Autism and Vitamin D: New Study Examines Effects; Uncovers Mysteries

New study published regarding the affects of Vitamin D and its action in treating autism.

As reported by the Vitamin D Council, a few days ago National Academy of Sciences member, Professor Bruce Ames, addressed findings he and his coauthor, Rhonda Patrick recently discovered regarding the affects of Vitamin D and its action in treating autism.

The study published in the FESEB Journal, one of the world’s most cited biology journals for the latest research reports and reviews of epigenetics, examines how Vitamin D hormones plays a part in regulating serotonin synthesis.

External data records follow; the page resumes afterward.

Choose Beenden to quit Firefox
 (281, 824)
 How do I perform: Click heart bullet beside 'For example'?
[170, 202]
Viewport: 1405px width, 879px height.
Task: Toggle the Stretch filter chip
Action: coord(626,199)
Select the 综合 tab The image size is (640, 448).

Through University of California’s – Santa Cruz’s genome browser, they discovered three genes that are atypical in autism and are directly regulated by vitamin D.  This means vitamin D is one of the hormones that control how these three genes function.

This study also assisted the team in solving a few of the mysteries surrounding autism. One mystery examined was why autistic individuals have elevated serotonin levels in their peripheral blood, but low levels of serotonin in their brain. It was discovered that there is a central gene and a peripheral gene involved in turning tryptophan into serotonin.

With Vitamin D down-regulating the peripheral serotonin gene and up-regulating the central serotonin gene these actions may explain why there are elevated blood serotonin but decreased brain serotonin when a autistic child’s vitamin D levels are low. Many studies of vitamin D levels in autism to date show autistic children are deficient in vitamin D.  This was first theorized in a 2001 study “Vitamin D: the neglected neurosteroid? Trends Neurosci., 2001” by  Professors John McGrath, Darryl Eyles and colleagues.

Another autism mystery Drs Patrick and Ames may have solved is why levels of oxytocin are low in autistic children. The hormone Oxytocin has many functions including promoting socialization. Drs Patrick and Ames also explain that vitamin D directly control oxytocin therefore if children are deficient in vitamin D, they will also have low levels of oxytocin.

Also examined in this study is a possible explanation as to why autism is five times more common in boys than in girls. It turns out estrogen greatly increases the expression of the central serotonin gene thus providing a reason as to why it protects girls from autism caused from vitamin D deficiency but exposes boys.

Lastly examined is tryptophan, the amino acid that is metabolized into serotonin, also metabolizes into a protein called kynurenine. Kynurenine promotes immunity and in the placenta during pregnancy it is needed to prevent a general autoimmune response by generating regulatory T cells.  This action maintains immunological tolerance to the fetus.